How much bounty is out on Stackoverflow?

JavaScript - 176 133 130 108 106

function f()(t+=$("[title~=an]").text(),u=$("[rel*=x]")[0])?$("html").load(u.href,f):alert(eval(t));f(t=0)

Edit 1: trimmed some selectors down and used the ?: suggestion from Google's Closure Compiler (via @Sirko - thanks)

Edit 2: initialise s inside d and initialise t as 0 instead of ""

Edit 3: realised I don't actually need to target a specific container and can sweep the whole document, which gets rid of a bunch of .find calls and an unnecessary selector (plus the variable holding it)

Edit 4: shove the t initialiser in the function call to avoid a ; (it'll get hoisted to the top anyway) and squash the function down to one statement (combine two statements into one inside the ternary statement condition) to drop the {}

Note: I'm not sure if it's cheating, but this has to be run from a console window of a browser already pointing at http://stackoverflow.com/questions?page=1&sort=featured. It relies on the fact that jQuery and the appropriate paging links are available on the page itself. Also, it only appears to work in Firefox and not in IE or Chrome.

(Written problem): Pick up the post on totaling Stack Overflow bounties and keep writing it from where it stops. The listing plays no part in this.

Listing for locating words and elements
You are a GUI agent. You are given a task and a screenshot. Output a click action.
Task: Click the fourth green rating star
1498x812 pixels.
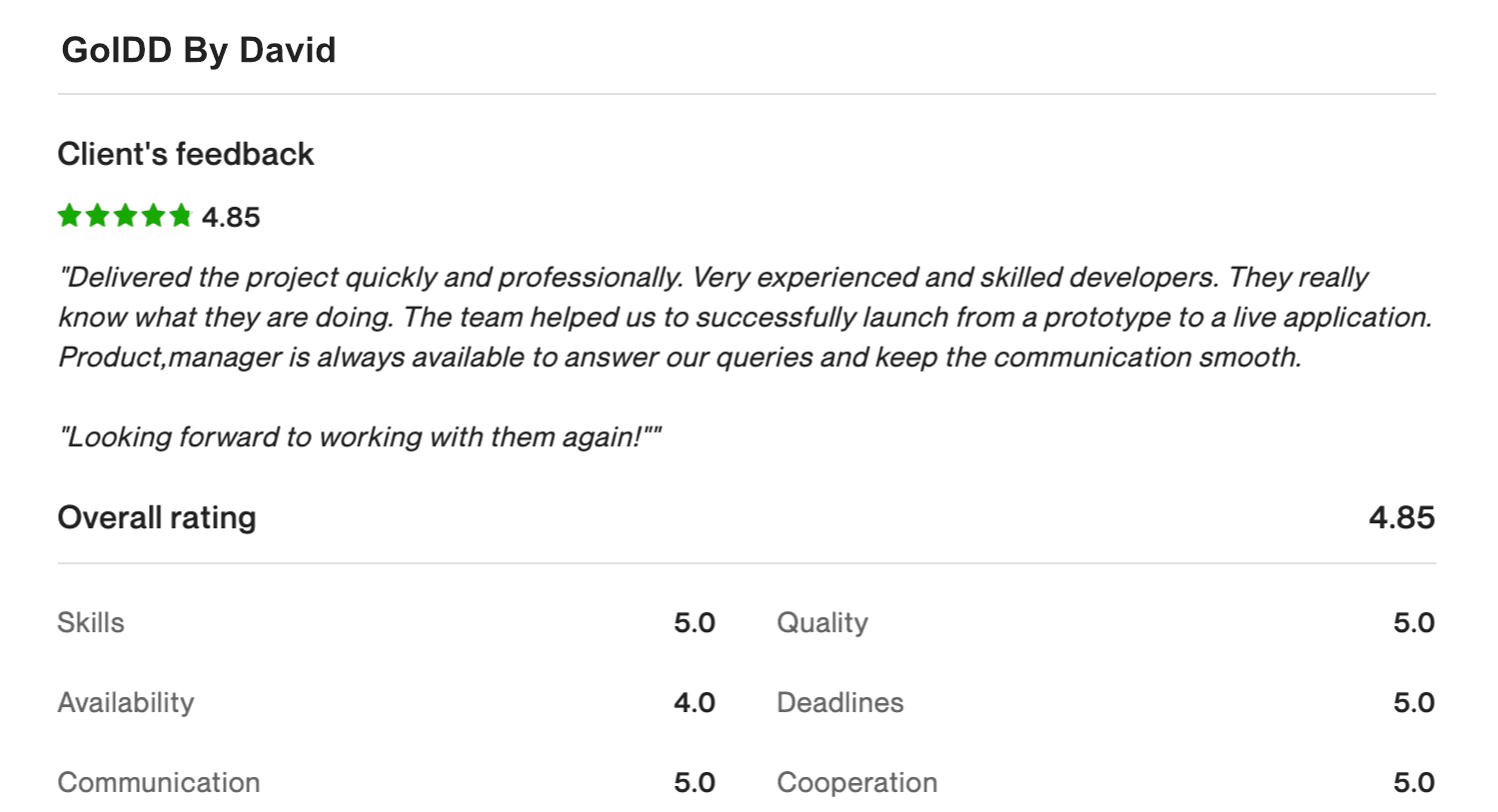(x=153, y=216)
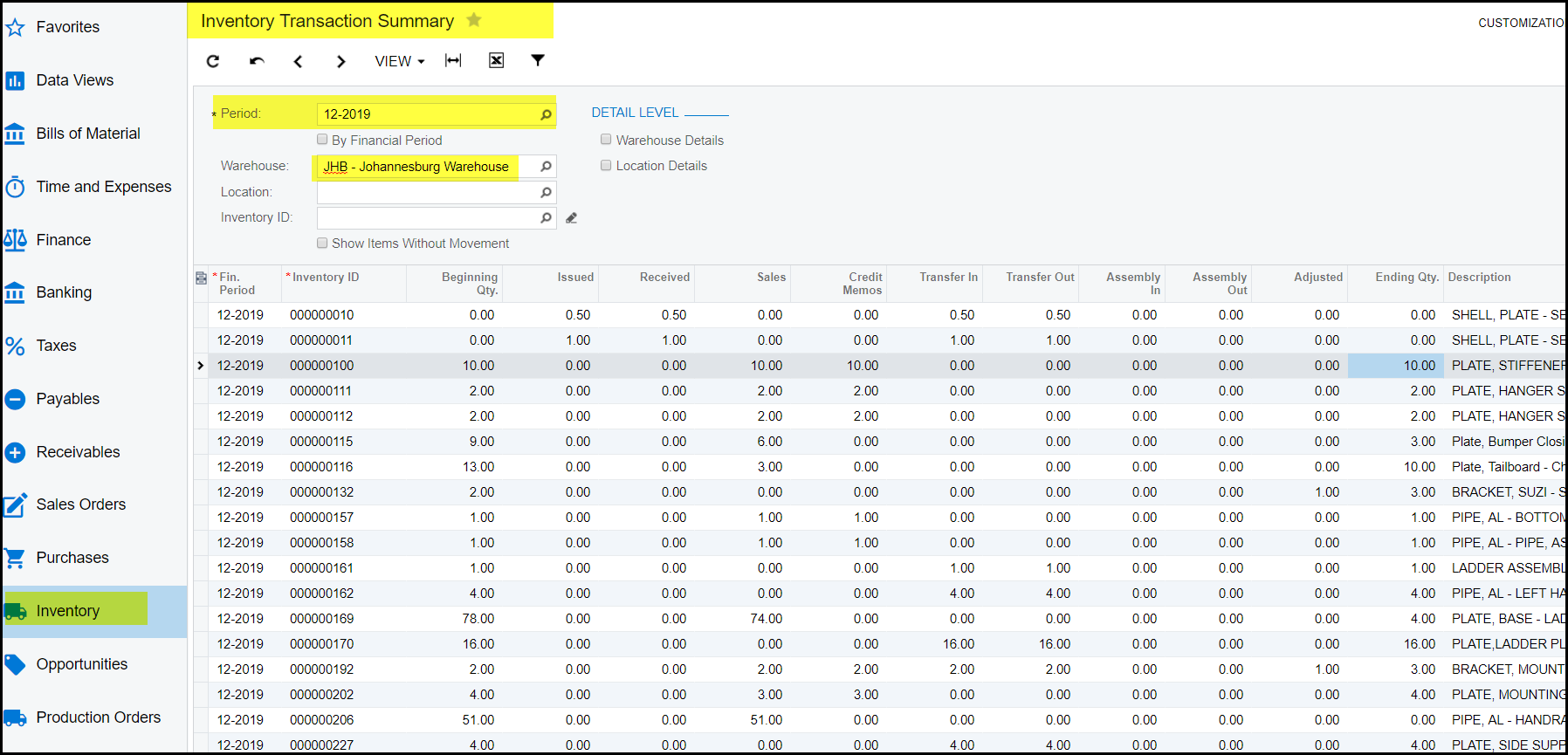Tick Show Items Without Movement
The height and width of the screenshot is (755, 1568).
(x=322, y=244)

(Written reply):
Output (at time of posting):

38150 (in an alert dialog)

Exploded/commented:

function f()
    //concat all the bounty labels to t (they take the format "+50")
    //happens to be elements with title attribute containing word 'an'
    (t+=$("[title~=an]").text(),
    //find the "next" (has rel=next attribute) button
    u = $("[rel*=x]")[0])       
        ?
        //if there is a next button, load it, and then recurse f again
        $("html").load(u.href,f)
        :
        //else eval the 0+a+b+...+z tally and alert the result
        alert(eval(t))
//kick off the initial scrape (and simultaneously init the total tally)
f(t=0)

Python - 232, 231, 195, 183, 176, 174

Parses the HTML from https://stackoverflow.com/questions?sort=featured using regular expressions.

The upper bound of range in the for loop must be number of pages + 1 or else the code will raise HTTPError because of 404s. Default number of results per-page is 15, which is what the code uses (omitting ?pagesize=50 saves on characters and is just as effective).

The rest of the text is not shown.